## Set problem 1:
Please reproduce part of the text on AEK women's water polo word for word, beginning at the words that have "AEK Women's Water Polo Club" and stopping after "Water Polo League.".
## Set problem 2:
Answer from the text on AEK women's water polo:
(a) Who is the head coach?
(b) On what date did the team play its first official match?
(c) To which league was the team promoted in its maiden season?

## Quoted text:
** start **

AEK
- Founded: 2019
- League: A2 Ethniki Water Polo
- Based in: Athens, Greece
- President: Alexis Alexiou
- Head coach: Marco Micic
- Website: aek.gr

= AEK (women's water polo) =

Greek water polo club from Athens

AEK Women's Water Polo Club is the women's water polo department of the major Greek multi-sport club, AEK Sports Club, based in Athens, Greece. The club was founded in 2019 and compete in the Greek Women's Water Polo League.

==History==
The women's water polo team of AEK started its efforts from the A2 Greek Women's Water Polo League in the 2019–20 season. On 6 March 2020, the newly formed AEK women's water polo team gave its first official match. In their maiden season the team won the promotion to the Greek Women's Water Polo League as champion of the second division.

** end **

## Available data:

** start **

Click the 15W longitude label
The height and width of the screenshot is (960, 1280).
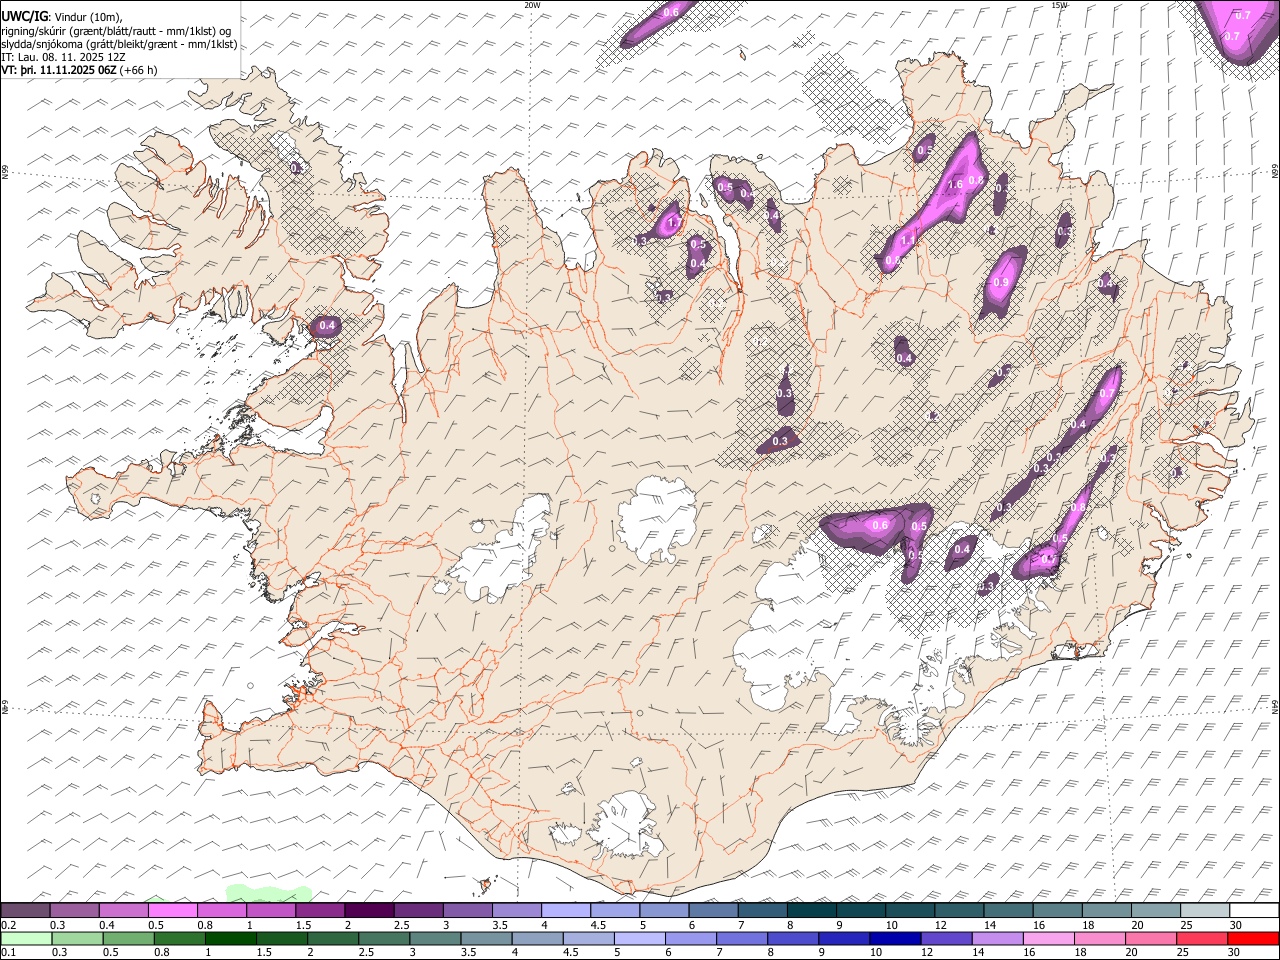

** end **

## Written solution 1:
AEK Women's Water Polo Club is the women's water polo department of the major Greek multi-sport club, AEK Sports Club, based in Athens, Greece. The club was founded in 2019 and compete in the Greek Women's Water Polo League.

## Written solution 2:
(a) Marco Micic
(b) 6 March 2020
(c) The Greek Women's Water Polo League